FlowNar: Scalable Streaming Narration for Long-Form Videos¶

Conference: ICML 2026
arXiv: 2606.00620
Code: https://github.com/zeyun-zhong/FlowNar (Available)
Area: Video Understanding / Multimodal VLM / Streaming Video
Keywords: Streaming Video Narration, KV Cache Pruning, Linear Attention, Long-form Video Understanding, Self-conditioned Evaluation

TL;DR¶

FlowNar employs a combination of "segment-end visual KV cache clearing + compressing historical visual information into fixed-length memory tokens via gated linear attention." This allows the streaming video narration model to maintain constant memory and computational overhead, enabling the processing of \(10\times\) longer videos with \(3\times\) throughput. Simultaneously, the introduction of a self-conditioned evaluation protocol reveals that baseline methods are significantly overestimated under real-world deployment scenarios.

Background & Motivation¶

Background: Online streaming narration requires LMMs to continuously receive frame streams, autonomously determine when to output a narration, and generate content. Representative works such as Videollm-online and Videollm-mod can already perform frame-aligned narration.

Limitations of Prior Work: These methods continuously store KV caches of all historical visual frames in the LLM context, leading to memory and computational costs that grow at least linearly with video length. This causes OOM (Out-of-Memory) on a 24GB GPU and a significant drop in FPS over time. Furthermore, existing evaluations use teacher-forcing mode with GT (Ground Truth) narrations as history, masking the error accumulation of "one mistake leads to another" seen in real-world deployment.

Key Challenge: The dilemma of long context—retaining all visual history provides information but leads to complexity explosion and amplifies noise/erroneous history; pruning history saves memory but loses distant visual information, leading to disjointed narratives.

Goal: (1) Maintain constant memory and per-step computational complexity relative to video length \(T\); (2) Preserve distant visual summaries to avoid performance collapse; (3) Provide an evaluation protocol closer to real-world deployment.

Key Insight: It is observed that what is truly needed between segments is not "all raw KV caches," but a "visual summary sufficient for maintaining narrative continuity." Detailed KV caches can be aggressively pruned after each narrative segment is generated, passing only a fixed-size memory token block forward in time.

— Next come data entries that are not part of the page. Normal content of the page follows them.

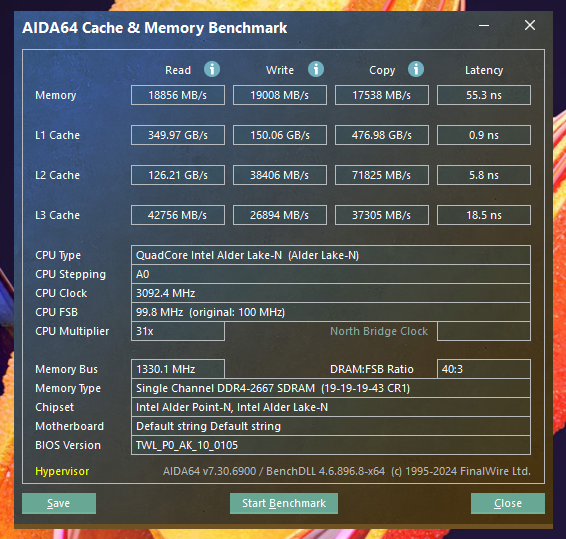Click the CPU Type field
Viewport: 566px width, 539px height.
(331, 255)
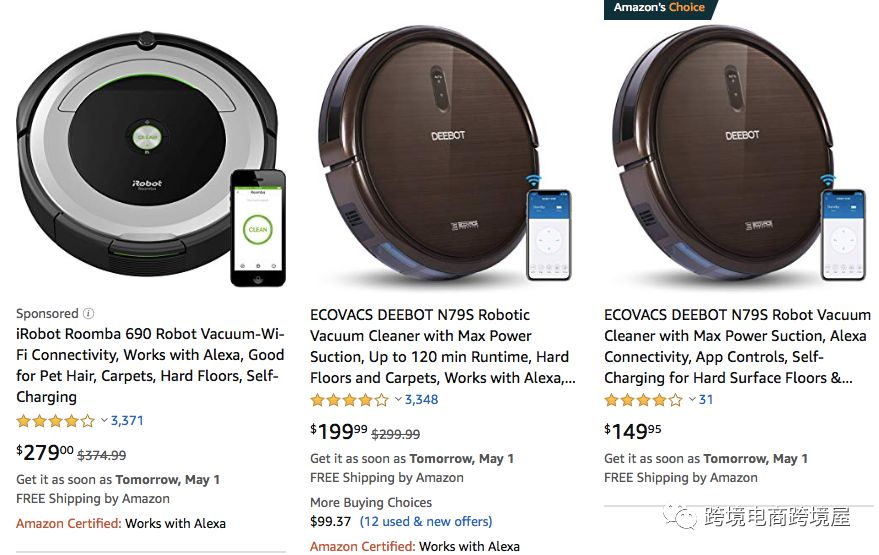View the 31 reviews link
This screenshot has width=879, height=555.
click(706, 400)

Core Idea: Use a combination of "Dynamic Context Management (DCM) + Cross-Linear Attention Memory (CLAM)" to compress the complexity of visual history from \(O(T)\) to \(O(1)\), and "realize" evaluation through a self-conditioned protocol.

Method¶

Overall Architecture¶

The input is a continuous frame stream \(\mathbf{V}=\{\mathbf{v}_t\}_{t=1}^{T}\), and the output is a timestamped narration sequence \(\Psi=\{(t_n, y_n)\}_{n=1}^{N}\). The pipeline performs the following at each frame \(t\): (1) SigLIP encoding + MLP projection into language space to obtain \(\mathbf{E}_t\); (2) CLAM incrementally updates a \(D\times D\) recurrent state \(\mathbf{S}_t\) using current frame tokens, then reads out fixed-length memory \(\mathbf{M}_t \in \mathbb{R}^{M\times D}\) using \(M\) learnable queries; (3) The LLM calculates the [SKIP] probability based on the visual cache \(\mathcal{C}_t^{\text{vid}}\) and previous narration cache \(\mathcal{C}_{n-1}^{\text{nar}}\) to decide whether to trigger narration; (4) Upon triggering, \(y_n\) is generated autoregressively, all detailed visual KV caches of the current segment are cleared, and the segment-end memory \(\mathbf{M}_{t_n}\) is prepended to the start of the next segment as a distant summary. The FlowNar-C variant further maintains only the text KV caches of the most recent \(k\) narrations to achieve constant complexity across all dimensions.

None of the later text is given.